[dm-devel] [PATCH 1/1] dm snapshot: Fix bug in COW throttling mechanism causing deadlocks

Tue Oct 1 11:57:47 UTC 2019

Commit 721b1d98fb517a ("dm snapshot: Fix excessive memory usage and
workqueue stalls") introduced a semaphore to limit the maximum number of
in-flight kcopyd (COW) jobs.

The implementation of this throttling mechanism is prone to a deadlock:

1. One or more threads write to the origin device causing COW, which is
   performed by kcopyd.

2. At some point some of these threads might reach the s->cow_count
   semaphore limit and block in down(&s->cow_count), holding a read lock
   on _origins_lock.

3. Someone tries to acquire a write lock on _origins_lock, e.g.,
   snapshot_ctr(), which blocks because the threads at step (2) already
   hold a read lock on it.

4. A COW operation completes and kcopyd runs dm-snapshot's completion
   callback, which ends up calling pending_complete().
   pending_complete() tries to resubmit any deferred origin bios. This
   requires acquiring a read lock on _origins_lock, which blocks.

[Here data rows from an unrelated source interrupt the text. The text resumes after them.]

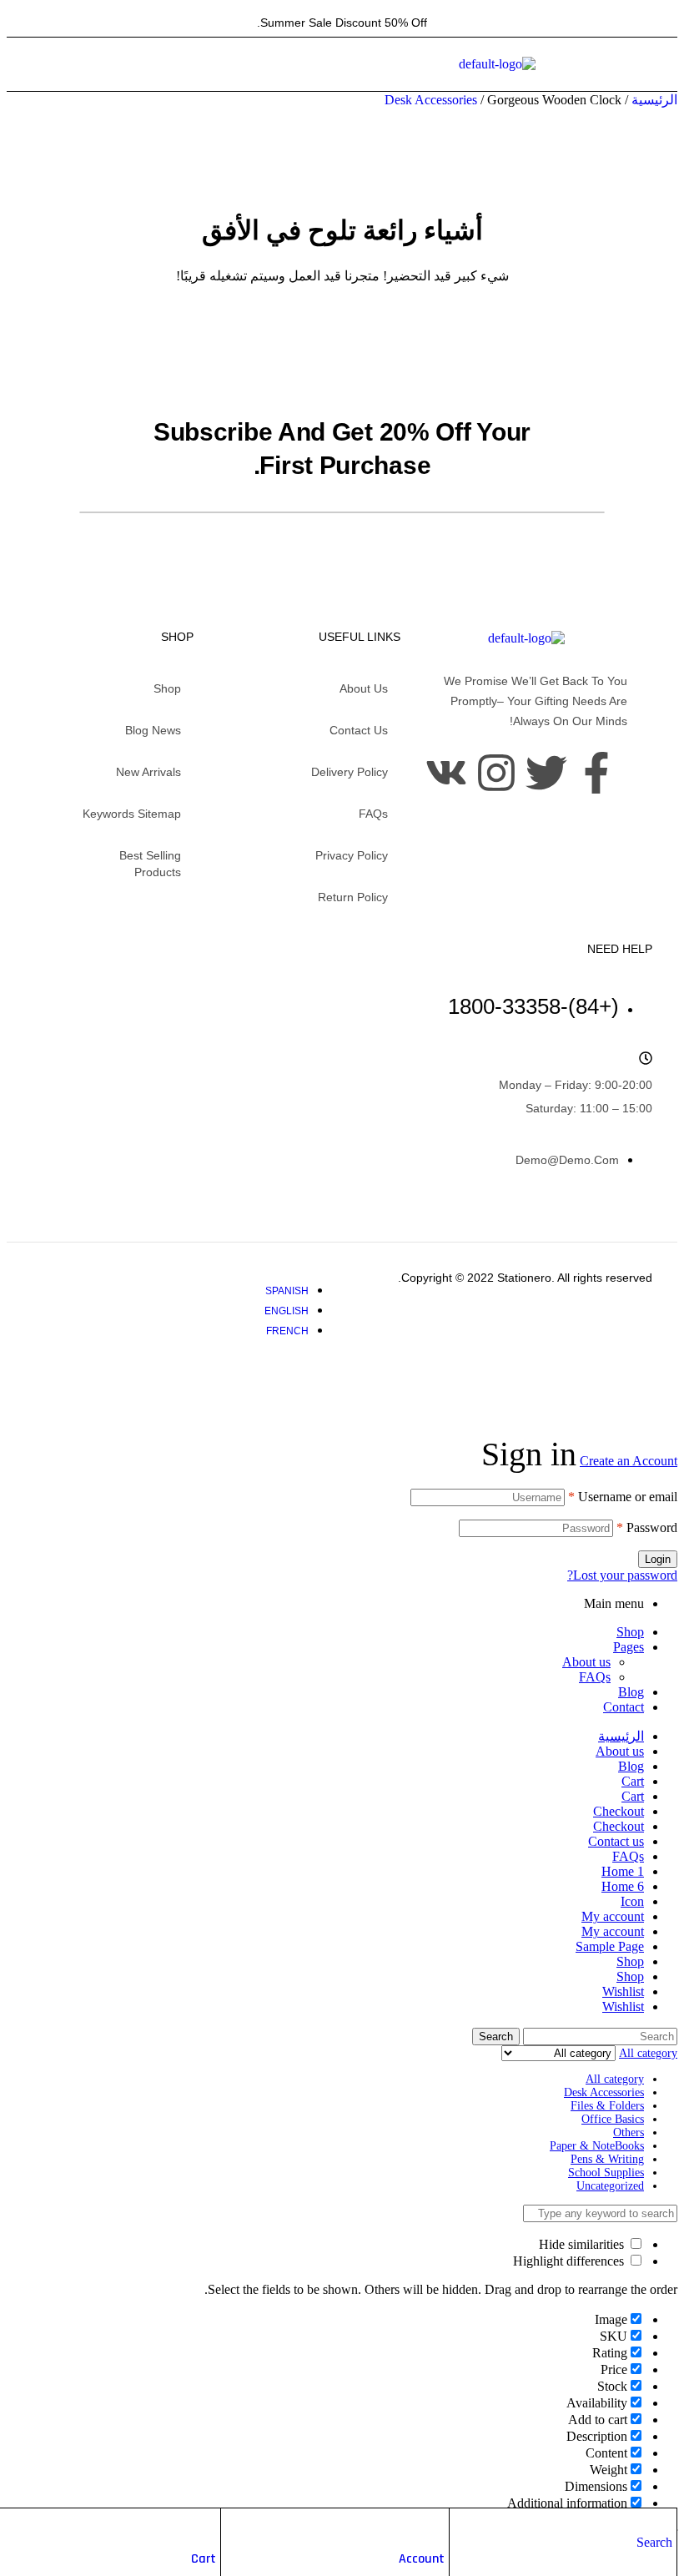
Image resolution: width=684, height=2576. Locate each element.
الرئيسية (654, 100)
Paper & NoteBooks (597, 2146)
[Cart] (207, 2525)
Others (628, 2132)
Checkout (618, 1811)
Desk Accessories (431, 100)
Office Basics (612, 2119)
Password (646, 1527)
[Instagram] (496, 773)
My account (612, 1916)
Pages (628, 1647)
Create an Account (628, 1461)
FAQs (373, 813)
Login (658, 1559)
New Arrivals (148, 772)
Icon (632, 1901)
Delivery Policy (349, 772)
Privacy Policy (351, 855)
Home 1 (622, 1871)
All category (615, 2079)
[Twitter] (546, 773)
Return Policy (353, 897)
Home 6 (622, 1886)
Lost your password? (622, 1575)
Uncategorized (610, 2186)
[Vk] (446, 773)
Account (422, 2559)
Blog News (153, 730)
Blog (631, 1692)
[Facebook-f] (596, 773)
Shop (167, 688)
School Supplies (606, 2172)
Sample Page (610, 1946)
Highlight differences (570, 2261)
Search (496, 2036)
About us (363, 688)
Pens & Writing (607, 2159)
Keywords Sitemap (132, 813)
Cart (203, 2559)
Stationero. (524, 1277)
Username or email (622, 1497)
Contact (623, 1707)
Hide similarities (583, 2244)
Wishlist (623, 1991)
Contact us (358, 730)
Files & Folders (607, 2106)
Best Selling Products (150, 864)
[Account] (436, 2525)
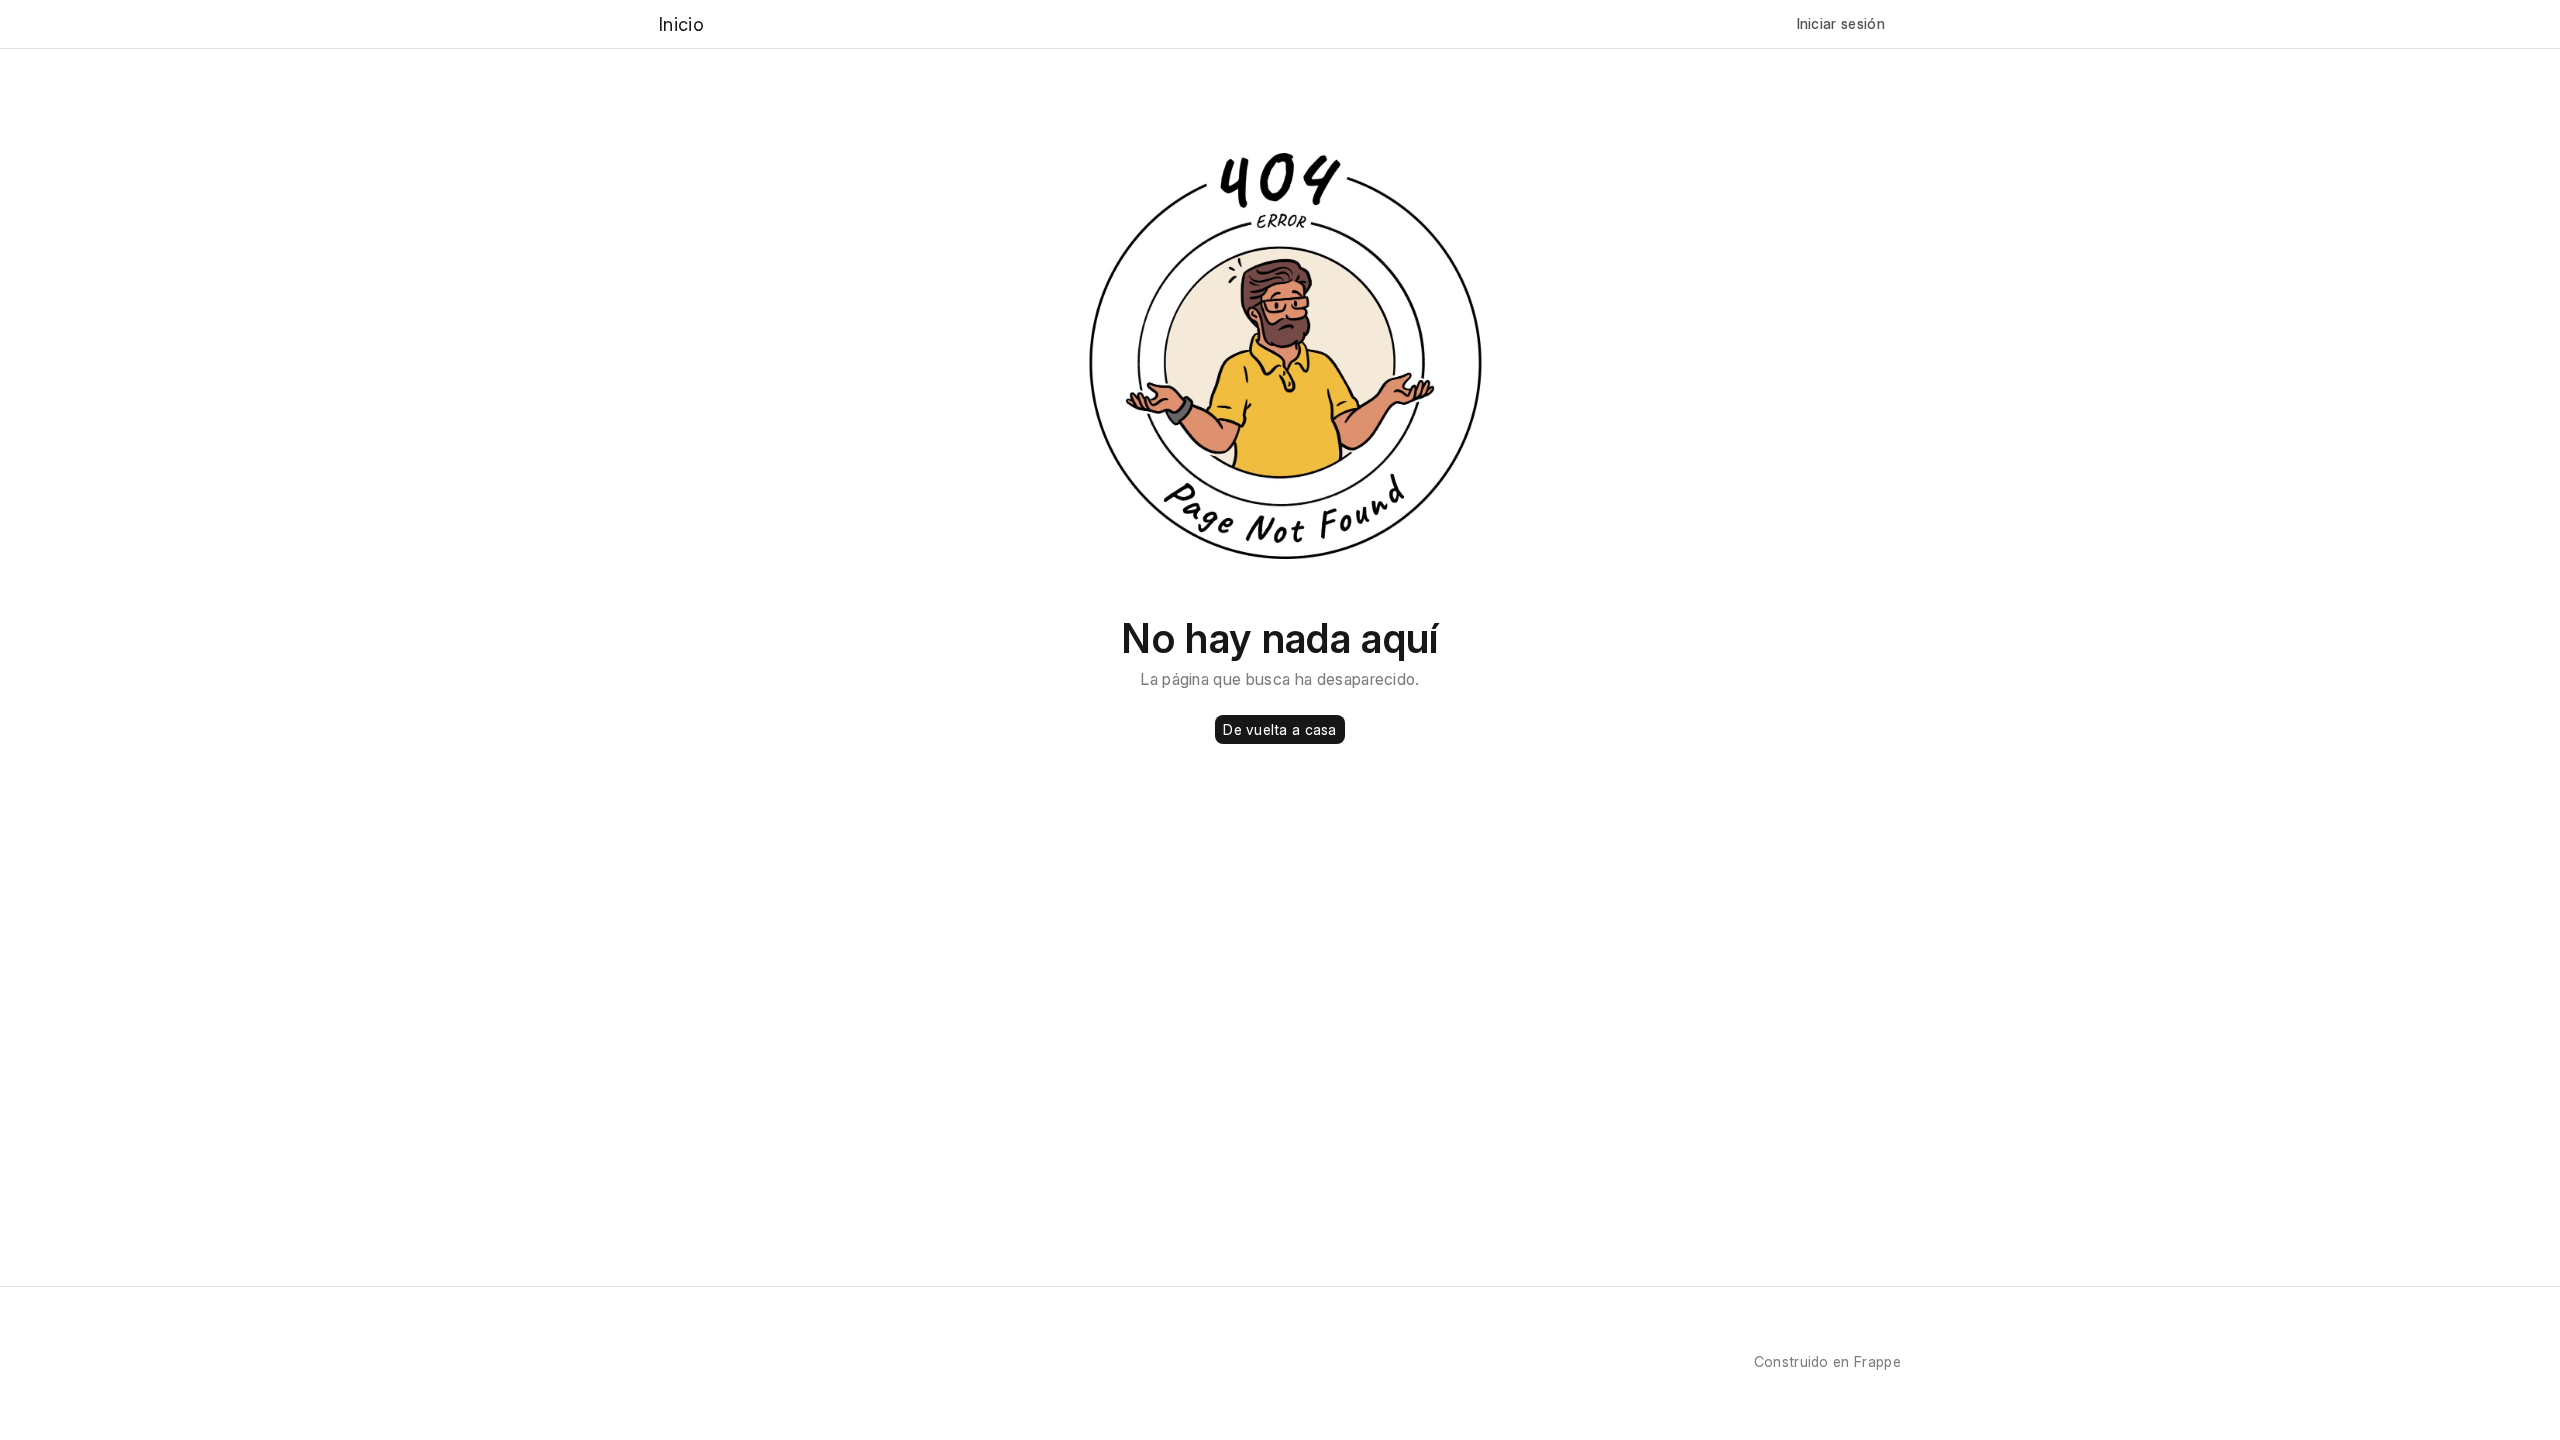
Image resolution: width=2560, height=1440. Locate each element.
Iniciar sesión (1841, 23)
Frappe (1877, 1361)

   This happens because the read-write semaphore implementation gives
   priority to writers, meaning that as soon as a writer tries to enter
   the critical section, no readers will be allowed in, until all
   writers have completed their work.

   So, pending_complete() waits for the writer at step (3) to acquire
   and release the lock. This writer waits for the readers at step (2)
   to release the read lock and those readers wait for
   pending_complete() (the kcopyd thread) to signal the s->cow_count
   semaphore: DEADLOCK.

Fix this by delegating the resubmission of any deferred origin bios to
another thread, so the kcopyd thread never tries to acquire
_origins_lock and it's free to continue its work and signal the
s->cow_count semaphore.

Cc: stable at vger.kernel.org
Fixes: 721b1d98fb517a ("dm snapshot: Fix excessive memory usage and workqueue stalls")
Reported-by: Guruswamy Basavaiah <guru2018 at gmail.com>
Signed-off-by: Nikos Tsironis <ntsironis at arrikto.com>
---
 drivers/md/dm-snap.c | 99 +++++++++++++++++++++++++++++++++++++++++++++++-----
 1 file changed, 90 insertions(+), 9 deletions(-)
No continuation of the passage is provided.